Don came to the rescue by locating among his many wonderful possessions a small cylindrical firecracker, a "lady finger," that he had kept hidden from his parents. He delicately inserted the firecracker into the back of the clay head we had fashioned, forcing the clay in the front to protrude forming a most delightful proboscis. For two small boys in the third grade, it was a Michelangelo-esque work of art.
We carefully snuck our masterpiece out of the house and pedestaled it on top the gas meter on the side of Don's home where, coincidentally, there happened to be no windows. To commemorate this historic creative moment, Don struck a match and lit the lady finger's fuse. Within a few seconds, both of us were suffering an acute case of tinnitus, our ears ringing loudly from the deafening blast.
Almost simultaneously, Don's mother appeared and asked what had happened, or at least we thought that's what she asked by the worried look on her face and from watching her lips move. As we surveyed the splattered mess of modeling clay stuck to the side of Don's stucco house, we dutifully sought to calm her fears by resolutely assuring her that absolutely nothing had happened. "We were just playing."
Don and I delighted in destroying our clay creation. We had made it for that purpose from the start. Yet others have used that same type of modeling clay to fashion very becoming and tasteful art pieces, that subsequently became the pattern for a mold resulting in the production of numerous duplicates that could be enjoyed and appreciated by many. I have seen a Chinese cloisonne vase made of fired clay, and I have also seen a chamber pot made of the same fired clay. One vessel was made for honorable purposes, and the other for dishonorable. This is not an unreasonable nor difficult concept for Christians to understand...as long as we limit our discussion to clay. Yet many Bible-believing Christians have a hard time accepting this concept when it is applied to human beings. But why is this?
The Scriptures often present the picture of God as the potter and man as the clay. Isaiah has written, "But now, O LORD, thou art our father; we are the clay, and thou our potter; and we all are the work of thy hand" (Isa 64:8). Jeremiah also said, "`O house of Israel, cannot I do with you as this potter?' saith the LORD. `Behold, as the clay is in the potter's hand, so are ye in mine hand, O house of Israel'" (Jer 18:6). And in the New Testament, Paul repeated this image, "Hath not the potter power over the clay, of the same lump to make one vessel unto honour, and another unto dishonour?" (Rom 9:21).
Why then should we find it so difficult to believe that a sovereign God has created some men for perdition?
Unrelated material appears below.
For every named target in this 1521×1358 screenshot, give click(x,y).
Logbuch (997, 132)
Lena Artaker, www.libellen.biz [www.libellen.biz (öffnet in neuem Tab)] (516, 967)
Is this not what the Bible teaches? "What if God, willing to show his wrath, and to make his power known, endured with much longsuffering the vessels of wrath fitted to destruction" (Rom 9:22). And even from the Proverbs, we learn the same lesson, "The LORD hath made all things for himself: yea, even the wicked for the day of evil" (Prov 16:4). Why do many who heartily name the name of Jesus Christ and call Him Lord reject His Lordship when it comes to the point of men being created for the day of doom? Can't God glorify His holy name through these as well as through those whom He has mercifully created for salvation? "For the scripture saith unto Pharaoh, `Even for this same purpose have I raised thee up, that I might show my power in thee, and that my name might be declared throughout all the earth'" (Rom 9:17).
If we cannot bear the thought of men giving up their personal autonomy in salvation, then we must again consider the Scriptures, "So then it is not of him that willeth, nor of him that runneth, but of God that showeth mercy"(Rom 9:16, emphasis added). If we reject the testimony of the Bible, then are we not guilty of unbelief from which we must repent?
Adam was made by a sovereign God from the dust of the ground. Adam was a creature, a creation of God. All men are of the same clay as our father Adam. The comparison is too simple to miss. God created Adam, and God created us. "Nay but, O man, who art thou that repliest against God? Shall the thing formed say to him that formed it, Why hast thou made me thus?" (Rom 9:20).
Our responsibility to preach the gospel to all creatures is not diminished because God has prepared some men for destruction. To the contrary, Christ came to save the world, and the gospel is the power of God for salvation to everyone who believes. God has entrusted the proclamation of the gospel to His people, the church. We should leave who is saved to Him, and stop trying to play as though we were the potter as well as the clay.